Dr. Ashton B. Carter
Photo by Mike Casey
PDP Co-Director Ashton B. Carter Participates in Forum Event at Kennedy School with Ambassador Robert G. Joseph: “Can the U.S. Save the Non-Proliferation Regime?”
November 13, 2007
Author: Robin Olsen
Cambridge, MA - On Tuesday, November 13, 2007, Dr. Ashton B. Carter, Co-Director of the Preventive Defense Project, participated in a moderated question and answer with Ambassador Robert G. Joseph titled "Can the U.S. Save the Non-Proliferation Regime?" The Forum was co-sponsored by the Kennedy School's Institute of Politics, the Belfer Center for Science and International Affairs, the Harvard International Affairs Council, and the Kennedy School of Government Women in International Security. Ambassador Robert G. Joseph served as Under Secretary of State for Arms Control and International Security (November 2004 - March 2007) and in the National Security Council as Special Assistant to the President and Senior Director for Proliferation Strategy, Counterproliferation and Homeland Defense (January 2001 - November 2004). The moderator for the discussion was Eric B. Rosenbach, the Executive Director for Research at the Belfer Center for Science and International Affairs. The questioners were current and former Kennedy School students, Jason J. Blackstock and Manjana Milkoreit.
The formal question and answer session covered five topics: (1) what do you see as the future for the Non-Proliferation Treaty (NPT) regime in five years and in ten years and how important is this future to the security of the United States of America; (2) what has been the impact of America's recent nuclear posture on international perception of the U.S. commitment to disarmament and how has this potentially weakened the regime itself; (3) what impact has the historic support of the U.S. for treaties, such as the Comprehensive Test Ban Treaty, the Anti-Ballistic Missile Treaty, and START II, but the recent and current disengagement from these treaties had on the NPT regime; (4) what have been or will be the consequences of the U.S. - India deal on the non-proliferation regime; and (5) does the history of engagement and disengagement and the current deal with North Korea establish the precedent that proliferators, such as Iran or North Korea, will actually be much better off once they have obtained nuclear weapons, and what has that done to the regime?
Key points from the discussion included Dr. Ashton Carter's opinion that in five or ten years, there is a 75 percent chance the NPT regime will be healthy and working well. He stated that the erosion of the regime, apart from Iran and North Korea, comes from two points of view. One critique comes from countries without nuclear weapons who find the United States possession of nuclear weapons problematic and, second, some Americans believe that the Treaty regime is pointless since rogue regimes will not sign it or follow it. Both critiques miss the mark. In terms of the impact of the U.S. not disarming, Ambassador Joseph stated that the U.S. has a positive record through its drawing down of nuclear weapons and should continue to do so as long as it aligns with American defense and deterrence requirements. He believes that the U.S. will continue to require nuclear weapons as part of the defense posture, but that the nuclear weapon component will continue to be less prominent than it was in the past.

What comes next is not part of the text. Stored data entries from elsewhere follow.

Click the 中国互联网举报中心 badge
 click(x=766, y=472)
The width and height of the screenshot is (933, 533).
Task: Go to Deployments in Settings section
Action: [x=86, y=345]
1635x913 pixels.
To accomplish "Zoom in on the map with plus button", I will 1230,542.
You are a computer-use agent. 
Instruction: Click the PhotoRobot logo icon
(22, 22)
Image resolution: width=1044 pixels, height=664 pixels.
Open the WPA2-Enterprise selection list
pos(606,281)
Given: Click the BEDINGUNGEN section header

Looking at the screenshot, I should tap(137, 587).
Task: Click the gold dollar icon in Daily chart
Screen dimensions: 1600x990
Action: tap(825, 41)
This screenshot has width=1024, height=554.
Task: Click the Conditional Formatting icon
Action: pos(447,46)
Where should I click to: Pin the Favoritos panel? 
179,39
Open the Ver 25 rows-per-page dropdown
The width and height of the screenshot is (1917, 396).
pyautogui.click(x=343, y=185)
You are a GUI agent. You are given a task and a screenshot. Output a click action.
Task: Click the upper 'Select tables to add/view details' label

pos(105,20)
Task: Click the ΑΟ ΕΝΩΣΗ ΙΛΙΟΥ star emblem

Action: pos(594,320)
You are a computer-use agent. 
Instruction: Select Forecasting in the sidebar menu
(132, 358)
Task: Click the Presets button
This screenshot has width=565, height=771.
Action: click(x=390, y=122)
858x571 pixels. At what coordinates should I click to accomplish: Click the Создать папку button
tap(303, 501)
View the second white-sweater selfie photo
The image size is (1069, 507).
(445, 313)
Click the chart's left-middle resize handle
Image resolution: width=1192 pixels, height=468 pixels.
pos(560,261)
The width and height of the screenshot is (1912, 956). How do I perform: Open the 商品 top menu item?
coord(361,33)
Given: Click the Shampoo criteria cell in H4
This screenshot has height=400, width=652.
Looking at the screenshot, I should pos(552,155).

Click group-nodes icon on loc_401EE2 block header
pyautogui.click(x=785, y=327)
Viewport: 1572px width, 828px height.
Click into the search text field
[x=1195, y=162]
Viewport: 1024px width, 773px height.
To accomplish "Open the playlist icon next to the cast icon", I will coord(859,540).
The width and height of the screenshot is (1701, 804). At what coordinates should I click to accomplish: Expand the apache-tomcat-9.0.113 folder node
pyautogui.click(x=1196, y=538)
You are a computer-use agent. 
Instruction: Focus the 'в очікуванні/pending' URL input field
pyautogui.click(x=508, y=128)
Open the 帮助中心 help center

Dr. Carter and Ambassador Joseph disagreed about the prospects of the U.S. revisiting arms control negotiations with Russia and the Comprehensive Test Ban Treaty (CTBT). Generally, Dr. Carter believed that arms control is a useful component of combating weapons of mass destruction and can be important. While he thought that it would make sense to "go one more round" with Russia to reduce the number of weapons, Ambassador Joseph was less inclined to think that would be helpful. Regarding the CTBT, Dr. Carter stated that since the U.S., as a practical matter, will no longer test nuclear weapons, the CTBT probably does have a future. Ambassador Joseph believed that there still may be some need to test nuclear weapons to maintain U.S. nuclear weapons, while Dr. Carter maintained that improvements with technological verification and the stockpile stewardship programs may eliminate the need for testing.
Both Dr. Carter and Ambassador Joseph agreed that the India deal was the right decision. However, while Ambassador Joseph believed it was a "non-proliferation plus," allows India into the mainstream of the NPT regime, and allows the U.S. to change its strategic relationship with India, Dr. Carter argued that it was a trade-off of non-proliferation for a better U.S. - India relationship. Lastly, in the discussion over the ramifications of North Korea negotiations on the regime, Dr. Carter pointed out that it was an example of the failed strategy of "tough talk and weak action," while Ambassador Joseph emphasized the history of North Korean's history of cheating on previous agreements and advocated increasing pressures on North Korea's illegal activities, including proliferation.